Many who know our family can well imagine this is precisely where we are currently walking and they would be right. (For those unfamiliar, click here.)The grace, love, and overwhelming kindness recently shown is staggering to our minds. Our senses are still daily reeling from the effort exerted to repair issues of varying severity to the structure and safety of our home. These repairs have restored health, serenity, and redefined our future in ways we could not have previously foreseen; casting aside our limited scope of planning and enlarging the potential of this home's effectiveness as the ministry tool we have always viewed it to be. But in this, I am struggling. I am struggling with self.
This blessing of incalculable magnitude has placed us in unfamiliar territory. Very simply, we are the recipients of the surrounding love and grace of others for no other reason than to be the body of Christ to us. Many who were friends and acquaintances overwhelmed us with their generosity. Many did not know us personally and many did not even know our names, but they came and gave of their time, efforts, resources, and the sweat of their brow to serve this family. Where we would gladly leap at the opportunity to help others, we suddenly found ourselves facing a tidal wave of outreach that seemed unreal and improbable.
This is not a statement of preferred, isolation, bravado, or a cavalier "John Wayne" manner of living that was sought out. Very simply, our path and our journey as we have endeavored to pursue God's calling on our lives has often led us into unfamiliar and often very lonely territories. Our constant was our God and his promise to never leave or forsake. People often have, but He held us firm. Family, both biological and church, have walked away. Friends have distanced, but our Lord has always been close, always been faithful, always provided our needs through the deepest of valleys, always been faithful to his word. A sole reliance on God and self develops in this environment and as compassion is studied and taken to heart, a lifestyle of seeking to serve others would rarely if ever expect others to reciprocate, let alone envelope in grace and love.

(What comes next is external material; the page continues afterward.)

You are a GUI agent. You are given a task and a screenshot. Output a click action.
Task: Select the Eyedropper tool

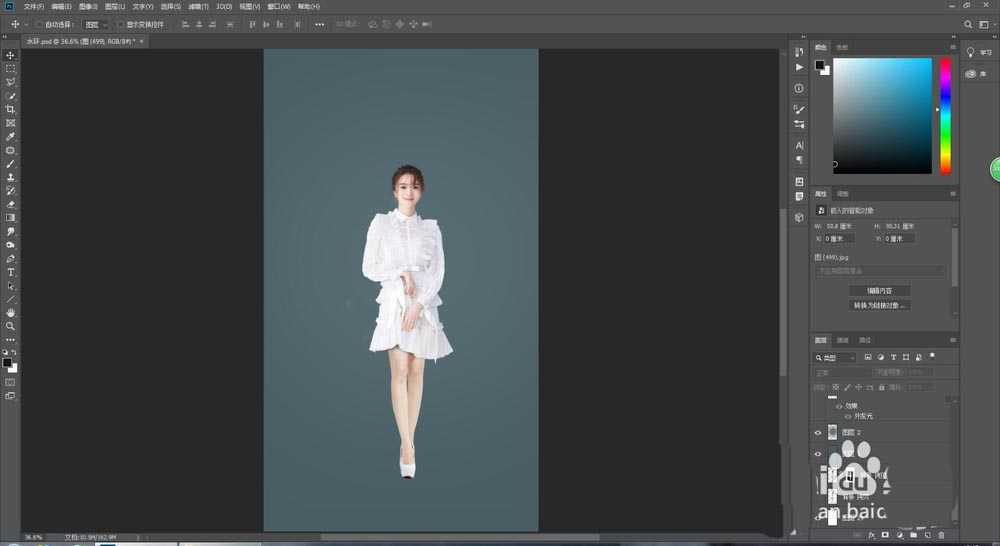tap(11, 136)
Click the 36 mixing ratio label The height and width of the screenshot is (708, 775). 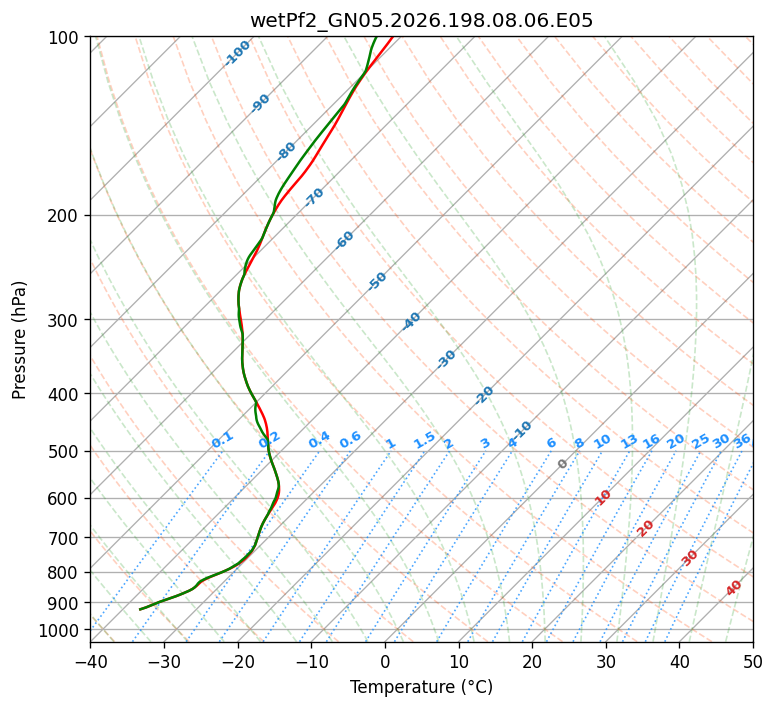[742, 441]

And now my foundations have been shaken. I desire to look each and every individual in the eye that had anything to do with the blessings that overwhelmed us and whole heartedly thank them. But this doesn't seem enough. The previously mentioned self-reliance in me wants to reciprocate to each of them, pay back in full and show my deepest appreciation by doing in kind what each has done for me. Yet I am left with the reality that this is an impossibility. My early mornings find me enjoying a newly defined resting area perfected for meditation on the Word and prayer. Upon returning home from work, I find myself stepping into a work of love and grace and defined order. An entire ocean of gratitude seems insufficient....In fact, I've been wrestling deeply with the subjects of gratitude and grace ever since.
It is here that God gave me the following; Would any of us try to pay Jesus back for the gift of salvation? Could any of us attempt to reciprocate to God for giving eternal life? Do we truly understand the depth or the magnitude of this greatest of offerings of all time? If so, should not thanksgiving continually be on our lips? Yet picture the absurdity of any of us struggling with the guilt of "not being able to pay God back". Here we begin to recognize the very definition of grace as defined in Ephesians.

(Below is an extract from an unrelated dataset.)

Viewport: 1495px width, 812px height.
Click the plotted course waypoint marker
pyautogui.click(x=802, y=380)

He did this that He might clearly demonstrate through the ages to come the immeasurable, limitless, surpassing riches of His free grace; His unmerited favor in His kindness and goodness of heart toward us in Christ Jesus. For it is by free grace, God’s unmerited favor, that you are saved, delivered from judgment and made partakers of Christ’s salvation, through [your] faith. And this salvation is not of yourselves, of your own doing, it came not through your own striving, but it is the gift of God;
Ephesians 2:7,8
God's relationship with us is not defined by our ability to thank him or repay him for his works in our lives. Yet how often do we define our relationships with each other in this manner if we are truly honest? I can honestly say I have may not have shied away from others based on their needs or the cost to myself, but I have on occasion based upon my own needs and my potential liability for indebted gratitude to others. And yet we all are admonished
"Owe nothing to anyone—except for your obligation to love one another. If you love your neighbor, you will fulfill the requirements of God’s law."
Romans 13:8 NLT
And this love moves to action towards its neighbor. It causes a family to abandon the comforts of this American existence to minister in Guatemala. It moves hearts to partner with families on a Swazi mountainside to bring healing, education, and (most importantly) the Word of God. It partners with and supports those pursuing God's calling to minister to the fatherless and the orphan. It even rebuilt the home of this family, but more importantly rebuilt our hearts.
No mere verbalization can encapsulate it. It is action in motion and requires likewise. The problem with the traditional view of gratitude in general is that we very often view it as a static or one time occurrence. When there is no chance of ever being able to repay the giver however, when grace occurs in such overwhelming magnitude that we are unable to barter for reciprocation, we are compelled to something greater. We are driven to live for something beyond ourselves.
We will all spend the oceans of eternity either acknowledging through praise and thanksgiving the worthiness and indescribable splendor of our God or lamenting our refusal to do so. What this blessing has taught me is that sometimes living beyond yourself to search out grace and love towards others is the greatest praise to a mighty God when "thank you" isn't enough.